Para Luís Valença Pinto, general e antigo chefe do Estado-Maior-General das Forças Armadas, Putin colocou-se numa situação particularmente difícil, ao decidir pela invasão agressora da Ucrânia, mas é necessário e urgente encontrar uma solução diplomática para este problema.
"A única coisa que me parece possível e razoável – mas o acordo de Minsk já o consagrou e depois a Rússia abandonou – seria consagrar uma extensa autonomia às regiões de Donetsk e Lugansk e, nesse contexto, respeitar a identidade dos russófonos dessa região. Mas sem quebrar a unidade do Estado ucraniano", disse Valença Pinto, durante uma sessão das conferências Lisbon Speed Talks, dedicada ao tema da Guerra da Ucrânia.
Mas, mesmo perante esta eventual solução, Valença Pinto admite que não vê uma forma fácil de "salvar a face" de Putin, o que considera ser uma variável relevante para o solucionar da crise ucraniana.
"Eu penso que, de alguma forma – mas isto é uma questão delicada – o problema será devolvido aos russos. Aos oligarcas e à população", disse o estratego militar, na conversa desta sessão, onde respondeu às questões da jornalista e diretora da agência Lusa, Luísa Meireles.
Valença Pinto admite que os oligarcas e a população se possam insurgir contra o autoritarismo de Putin, provocando eventualmente uma mudança de regime, resolvendo assim um problema que, de outra forma, se tornou particularmente complexo.
O general começou por dizer que esta invasão agressora da Ucrânia por parte da Rússia foi uma surpresa, porque se acreditava que "a Europa estava a salvo de uma guerra de conquista".
Mas, "até pelo inesperado", esta invasão russa vai provocar uma "transformação significativa na segurança europeia", defendeu Valença Pinto, salientando três aspetos em particular.
"Esta guerra reinventou o Ocidente. Já não sabíamos o que era o Ocidente… (…) Esta guerra revitalizou a Aliança Atlântica. (…) E veio provar que, afinal, a Europa não é um território de consensos impossíveis", argumentou o analista.
Para Valença Pinto, a invasão da Ucrânia veio também acentuar a parceria entre os Estados Unidos e a União Europeia, a que se associou "de forma particularmente rápida" o Reino Unido do primeiro-ministro Boris Johnson.
"A partir de agora, os Estados Unidos vão dar maior atenção à Europa", defendeu Valença Pinto, considerando que esse é um aspeto que deve ter chamado a atenção de um protagonista relevante nesta crise ucraniana: a China.
"Com a sua sabedoria milenar, a China está particularmente atenta ao que se está a passar.
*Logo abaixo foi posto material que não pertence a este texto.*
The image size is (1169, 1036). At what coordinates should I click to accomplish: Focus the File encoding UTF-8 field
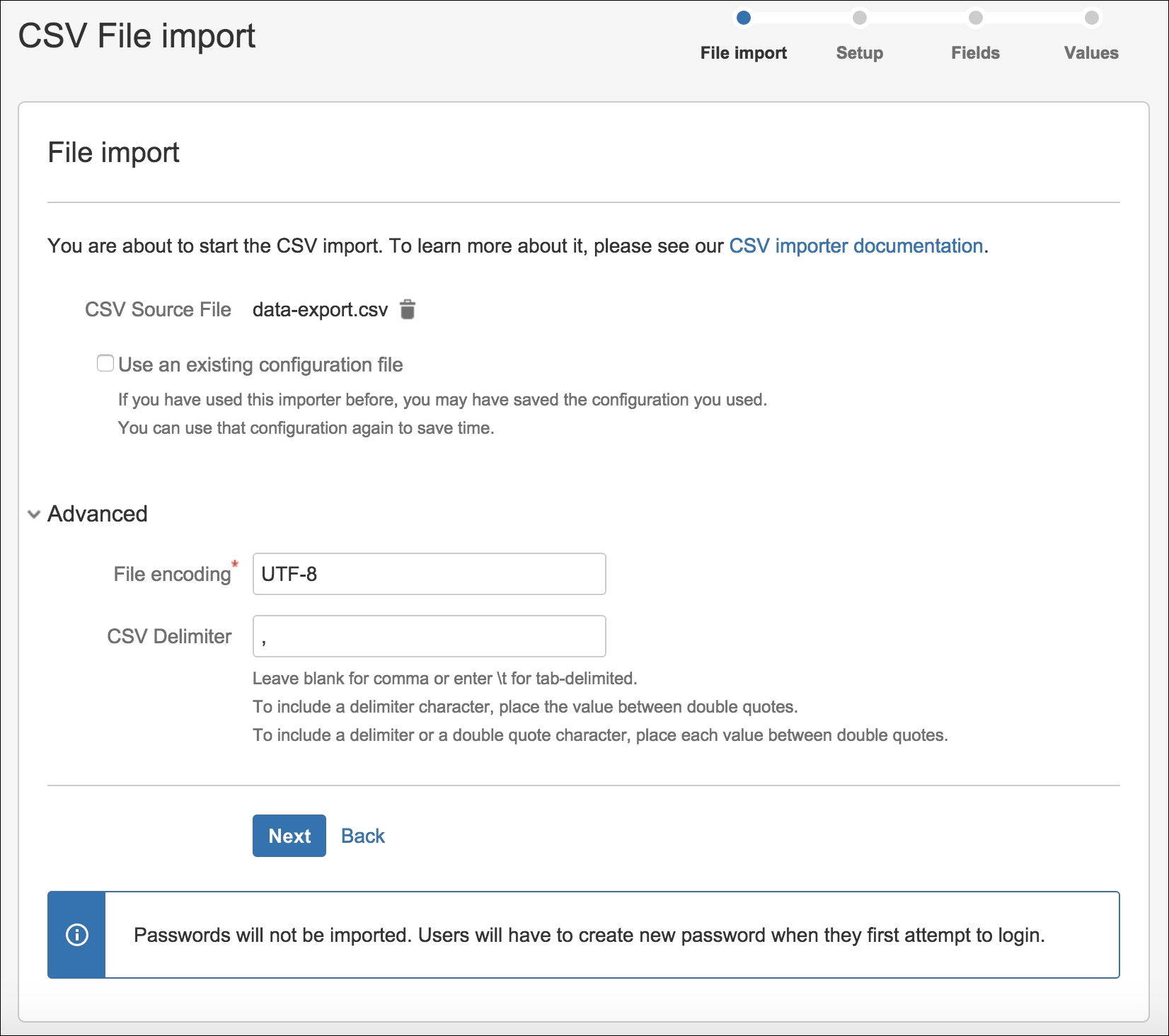coord(429,574)
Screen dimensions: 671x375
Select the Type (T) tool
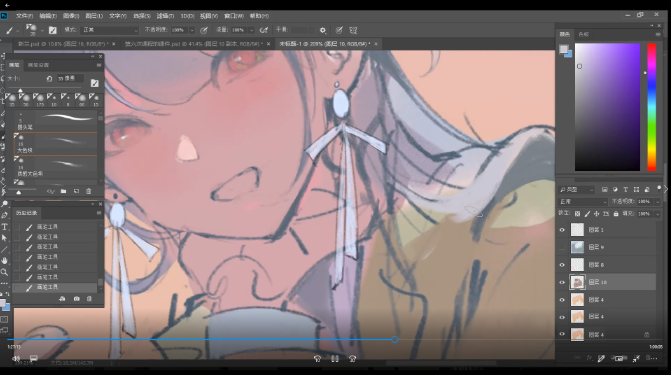[5, 227]
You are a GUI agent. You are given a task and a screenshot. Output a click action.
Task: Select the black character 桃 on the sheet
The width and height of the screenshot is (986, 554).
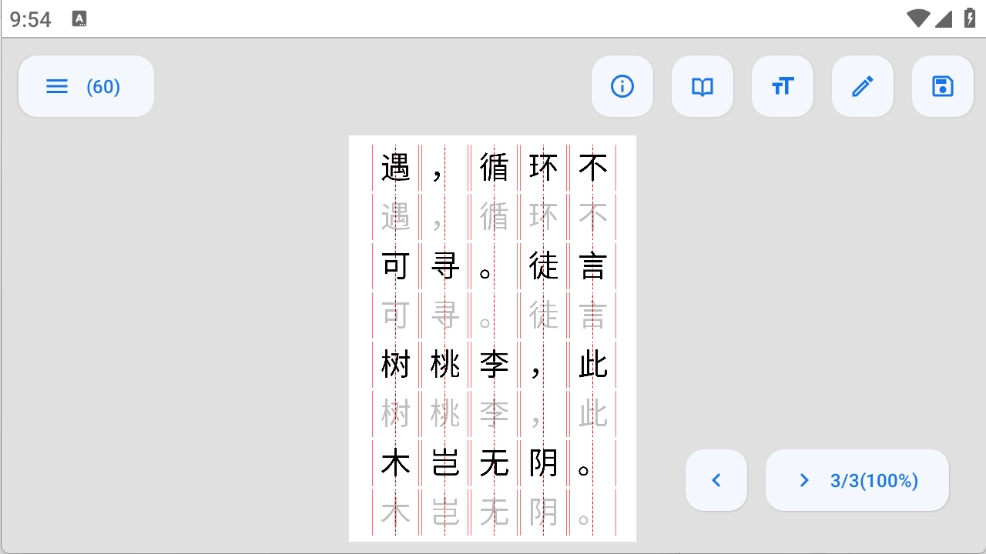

E o que a China viu foi uma rápida conjugação de vontades entre os Estados Unidos e a Europa. E viu também o empenho do Reino Unido para essa conjugação de vontades", concluiu o general.
Valença Pinto considera que a questão da adesão da Ucrânia à NATO é um problema à margem da invasão russa, defendendo que Kiev nunca esteve, e continua a não estar, preparada para aderir à Aliança Atlântica, até porque os países vizinhos nunca viram essa hipótese com bons olhos.
"Uma dimensão diferente é a eventualidade da adesão da Ucrânia à União Europeia. Essa, penso que deverá acontecer, talvez até mais cedo do que estava previsto", antevê o general.